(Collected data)
^^^^
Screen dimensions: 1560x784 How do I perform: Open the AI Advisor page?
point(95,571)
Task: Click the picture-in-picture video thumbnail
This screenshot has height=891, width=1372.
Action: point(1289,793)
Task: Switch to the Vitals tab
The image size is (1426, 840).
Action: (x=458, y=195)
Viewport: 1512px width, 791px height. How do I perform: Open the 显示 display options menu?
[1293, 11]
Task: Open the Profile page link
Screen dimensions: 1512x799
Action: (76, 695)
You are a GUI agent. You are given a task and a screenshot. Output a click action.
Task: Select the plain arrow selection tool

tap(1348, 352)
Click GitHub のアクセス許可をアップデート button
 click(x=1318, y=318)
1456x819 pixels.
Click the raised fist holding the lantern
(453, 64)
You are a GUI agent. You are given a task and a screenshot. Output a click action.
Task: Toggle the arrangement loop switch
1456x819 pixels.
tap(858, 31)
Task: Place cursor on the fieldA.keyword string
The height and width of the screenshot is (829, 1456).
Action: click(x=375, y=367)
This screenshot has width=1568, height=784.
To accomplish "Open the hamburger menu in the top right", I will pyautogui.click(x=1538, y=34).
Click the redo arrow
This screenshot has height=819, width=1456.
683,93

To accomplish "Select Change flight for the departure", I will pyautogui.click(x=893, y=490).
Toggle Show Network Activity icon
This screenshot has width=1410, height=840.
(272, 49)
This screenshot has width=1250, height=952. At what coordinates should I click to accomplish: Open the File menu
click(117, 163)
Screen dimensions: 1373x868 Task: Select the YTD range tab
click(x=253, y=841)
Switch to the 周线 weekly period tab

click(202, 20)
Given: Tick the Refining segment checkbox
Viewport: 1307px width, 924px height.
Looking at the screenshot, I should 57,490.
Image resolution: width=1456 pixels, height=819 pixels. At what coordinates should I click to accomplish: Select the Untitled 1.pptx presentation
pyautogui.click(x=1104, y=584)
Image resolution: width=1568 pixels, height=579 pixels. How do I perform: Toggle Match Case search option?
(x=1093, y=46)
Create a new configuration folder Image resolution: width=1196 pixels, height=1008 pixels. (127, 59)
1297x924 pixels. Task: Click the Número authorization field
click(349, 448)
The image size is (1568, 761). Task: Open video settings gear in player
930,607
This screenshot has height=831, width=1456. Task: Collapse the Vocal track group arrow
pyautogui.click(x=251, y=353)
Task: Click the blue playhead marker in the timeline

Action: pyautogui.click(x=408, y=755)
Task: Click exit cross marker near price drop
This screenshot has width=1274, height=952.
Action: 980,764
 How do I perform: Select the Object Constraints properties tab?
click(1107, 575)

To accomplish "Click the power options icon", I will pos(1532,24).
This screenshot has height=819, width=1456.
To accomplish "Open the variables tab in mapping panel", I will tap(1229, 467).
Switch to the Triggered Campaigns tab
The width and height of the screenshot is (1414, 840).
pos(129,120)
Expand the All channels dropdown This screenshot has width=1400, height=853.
^^^^
» What the task asks: Your task is to restate every record word for word.

» Response for this exercise:
Screen dimensions: 1560x784 How do I perform: Open the AI Advisor page?
point(95,571)
Task: Click the picture-in-picture video thumbnail
This screenshot has height=891, width=1372.
Action: point(1289,793)
Task: Switch to the Vitals tab
The image size is (1426, 840).
Action: (x=458, y=195)
Viewport: 1512px width, 791px height. How do I perform: Open the 显示 display options menu?
[1293, 11]
Task: Open the Profile page link
Screen dimensions: 1512x799
Action: (76, 695)
You are a GUI agent. You are given a task and a screenshot. Output a click action.
Task: Select the plain arrow selection tool

tap(1348, 352)
Click GitHub のアクセス許可をアップデート button
 click(x=1318, y=318)
1456x819 pixels.
Click the raised fist holding the lantern
(453, 64)
You are a GUI agent. You are given a task and a screenshot. Output a click action.
Task: Toggle the arrangement loop switch
1456x819 pixels.
tap(858, 31)
Task: Place cursor on the fieldA.keyword string
The height and width of the screenshot is (829, 1456).
Action: click(x=375, y=367)
This screenshot has width=1568, height=784.
To accomplish "Open the hamburger menu in the top right", I will pyautogui.click(x=1538, y=34).
Click the redo arrow
This screenshot has height=819, width=1456.
683,93

To accomplish "Select Change flight for the departure", I will pyautogui.click(x=893, y=490).
Toggle Show Network Activity icon
This screenshot has width=1410, height=840.
(272, 49)
This screenshot has width=1250, height=952. At what coordinates should I click to accomplish: Open the File menu
click(117, 163)
Screen dimensions: 1373x868 Task: Select the YTD range tab
click(x=253, y=841)
Switch to the 周线 weekly period tab

click(202, 20)
Given: Tick the Refining segment checkbox
Viewport: 1307px width, 924px height.
Looking at the screenshot, I should 57,490.
Image resolution: width=1456 pixels, height=819 pixels. At what coordinates should I click to accomplish: Select the Untitled 1.pptx presentation
pyautogui.click(x=1104, y=584)
Image resolution: width=1568 pixels, height=579 pixels. How do I perform: Toggle Match Case search option?
(x=1093, y=46)
Create a new configuration folder Image resolution: width=1196 pixels, height=1008 pixels. (127, 59)
1297x924 pixels. Task: Click the Número authorization field
click(349, 448)
The image size is (1568, 761). Task: Open video settings gear in player
930,607
This screenshot has height=831, width=1456. Task: Collapse the Vocal track group arrow
pyautogui.click(x=251, y=353)
Task: Click the blue playhead marker in the timeline

Action: pyautogui.click(x=408, y=755)
Task: Click exit cross marker near price drop
This screenshot has width=1274, height=952.
Action: 980,764
 How do I perform: Select the Object Constraints properties tab?
click(1107, 575)

To accomplish "Click the power options icon", I will pos(1532,24).
This screenshot has height=819, width=1456.
To accomplish "Open the variables tab in mapping panel", I will tap(1229, 467).
Switch to the Triggered Campaigns tab
The width and height of the screenshot is (1414, 840).
pos(129,120)
Expand the All channels dropdown This screenshot has width=1400, height=853.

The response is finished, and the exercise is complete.